Towards the end of the 90s, and the early part of the last decade, it
was quite noticeable that Oracle shifted their focus from products to
architecture. The facility to run a database on many servers as one
instance, with the ability to "hot plug" servers in and out, is very
impressive and Amazon (as an example) is using this to great effect.
The JDeveloper J2EE suite is also an impressive product, up there with
IBM Websphere, BEA and JBoss. Whilst MySQL has been very much
focused on developing the database engine, Oracle has been very much
focused on the structure around.
Under Oracle ownership would MySQL suffer? This is the crux of the
matter, I think, and one that probably doesn't have a simple answer.
Personally, I think that Oracle's potential acquisition of Sun is far
more to do with the ownership of Java as a concept than MySQL. As
Oracle's products become more and more reliant on Java it makes sense
for Larry Ellison's company to consider bringing the core architecture
under its wings. As for MySQL, I could well see the RDBMS merge with
Oracle's own - perhaps as an "Oracle Lite". Oracle already has such a
product, "Oracle 10G Express Edition", which is basically the Oracle
10G RDBMS but with limitations. It will only, for instance, use 1GB
of memory maximum, has a maximum instance size of 4GB and will only
use 1 processor. Could it be that MySQL will replace the Express
Editions of Oracle, or be merged with same, suddenly also giving
Oracle a foothold in the SME and home server market? Certainly 10GEE
would perfectly well fulfil the requirements of many MySQL users.
http://www.oracle.com/technology/products/database/xe/index.html
Ultimately mergers and acquisitions occur, and in the IT marketplace
we are constantly seeing it happen. When I started working
professionally in IT, back in 1988, the three big names in Relational
Databases were Oracle, Ingres and Sybase. Sybase did, of course, get
swallowed up by Bill Gates and reemerged on the other side as "SQL
Server". Ingres committed commercial suicide by refusing to offer an
upgrade path between two versions of their Forms product and
eventually were taken over by Computer Associates who then proceeded
to pretty much halt development on the product and - later - Open
Sourced it. Oracle benefitted from the demise of Ingres, picking up
many of their customers, and over the 90s turned what was a relatively
small company into one of the largest IT empires in the world.

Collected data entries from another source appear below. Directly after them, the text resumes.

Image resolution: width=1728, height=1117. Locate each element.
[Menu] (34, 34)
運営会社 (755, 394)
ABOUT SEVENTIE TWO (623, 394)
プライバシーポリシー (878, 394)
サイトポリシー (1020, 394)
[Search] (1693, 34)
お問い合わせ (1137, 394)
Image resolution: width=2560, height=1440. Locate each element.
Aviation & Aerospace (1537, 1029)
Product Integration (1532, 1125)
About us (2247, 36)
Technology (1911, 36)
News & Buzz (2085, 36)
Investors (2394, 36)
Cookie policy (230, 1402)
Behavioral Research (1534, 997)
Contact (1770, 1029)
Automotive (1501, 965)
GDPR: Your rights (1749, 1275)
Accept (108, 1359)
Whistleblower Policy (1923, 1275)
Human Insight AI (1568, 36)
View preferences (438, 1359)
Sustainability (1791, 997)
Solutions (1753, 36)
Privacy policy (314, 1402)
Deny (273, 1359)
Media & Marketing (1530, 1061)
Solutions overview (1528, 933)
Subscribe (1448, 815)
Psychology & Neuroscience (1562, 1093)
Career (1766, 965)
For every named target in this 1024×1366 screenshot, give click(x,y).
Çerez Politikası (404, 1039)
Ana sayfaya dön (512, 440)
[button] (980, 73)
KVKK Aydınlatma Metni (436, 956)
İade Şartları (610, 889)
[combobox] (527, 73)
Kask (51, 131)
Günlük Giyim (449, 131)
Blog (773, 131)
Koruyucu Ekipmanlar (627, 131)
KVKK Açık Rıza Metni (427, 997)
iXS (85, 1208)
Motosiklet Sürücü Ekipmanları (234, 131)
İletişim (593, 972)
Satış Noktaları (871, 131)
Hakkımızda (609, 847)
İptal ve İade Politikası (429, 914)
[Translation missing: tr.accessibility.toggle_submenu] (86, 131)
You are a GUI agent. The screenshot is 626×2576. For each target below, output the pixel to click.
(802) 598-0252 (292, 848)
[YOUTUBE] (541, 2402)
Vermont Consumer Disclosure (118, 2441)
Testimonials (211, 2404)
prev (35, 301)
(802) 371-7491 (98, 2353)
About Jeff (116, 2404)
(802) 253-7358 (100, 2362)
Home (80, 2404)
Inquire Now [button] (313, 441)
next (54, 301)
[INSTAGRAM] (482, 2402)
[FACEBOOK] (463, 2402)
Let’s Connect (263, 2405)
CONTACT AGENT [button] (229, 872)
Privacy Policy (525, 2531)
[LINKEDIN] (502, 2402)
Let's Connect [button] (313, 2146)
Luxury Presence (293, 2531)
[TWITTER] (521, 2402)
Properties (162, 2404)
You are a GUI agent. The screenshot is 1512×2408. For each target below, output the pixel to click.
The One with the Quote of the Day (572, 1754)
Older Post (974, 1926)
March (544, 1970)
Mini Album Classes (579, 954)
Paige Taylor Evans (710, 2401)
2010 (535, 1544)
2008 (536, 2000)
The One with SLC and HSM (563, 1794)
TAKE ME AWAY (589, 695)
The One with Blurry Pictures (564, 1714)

Ingres now -- http://www.ingres.com/
I doubt that petitions will stop any merger, and if they do one has to
consider what the long term viability of Sun might be without that
investment. When I started in IT Sun was a much bigger player in the
server market than it is now, right up there with HP and IBM. Would
Sun going out of business help MySQL? It would be great to have a
crystal ball and be able to predict what the future of MySQL Is likely
to be under Oracle ownership, but we must also consider where MySQL
would go should Sun cease to exist as a company.
Not to mention Openoffice and/or Staroffice.
Is a Sun under Oracle ownership a lesser or worse evil than no Sun at all?